The structure, regarded as obsolete, might not be removed for years. But public officials say they are making progress.
Source of this article – Los Angeles Times, March 27, 2004.
Lynne Barnes | Times Staff Writer
Amid much fanfare, Interior Secretary Bruce Babbitt climbed behind the controls of a construction crane in 2000 and personally removed a 16,000-pound chunk of concrete from the face of Matilija Dam. It was the symbolic first step in razing the dam that has been blamed for the decline of the endangered southern steelhead trout and the depletion of sand at Ventura County beaches.

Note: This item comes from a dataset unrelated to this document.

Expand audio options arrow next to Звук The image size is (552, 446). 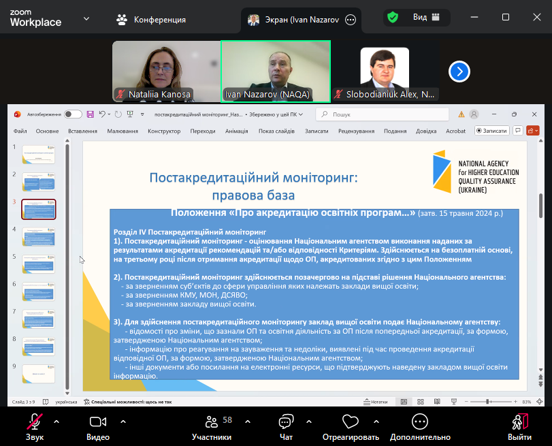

Babbitt vowed to make the dam’s removal a top priority. “I’m absolutely confident that in a number of years I’ll be back here as former secretary and a private citizen to celebrate this dam being gone,” he said at a news conference attended by numerous dignitaries at the time.
Four years later, Babbitt is no longer secretary and the 20-story-tall dam still stands in the Ventura County backcountry, filled nearly to the top with mud and silt — with no clear date set for its removal.
But officials said they were making progress. State and local officials recently agreed on a plan to dismantle the dam. And a spokesman for Sen. Barbara Boxer, long a proponent of the demolition project, said this week that she planned to seek funding for it in next year’s federal budget.
If approved, the federal government would pick up 65% of the cost, with local and state governments responsible for the remainder.
Though money is tight, “there are still certain projects that are worthy of this kind of funding,” said Boxer spokesman David Sandretti. “We’re talking about [wildlife] habitat and flood-control issues, which is a public-safety concern.”
If all goes well, officials agree that work could begin by 2006. Once demolition commences on what would be one of the largest dam removal projects in the country, it would take another two years to complete.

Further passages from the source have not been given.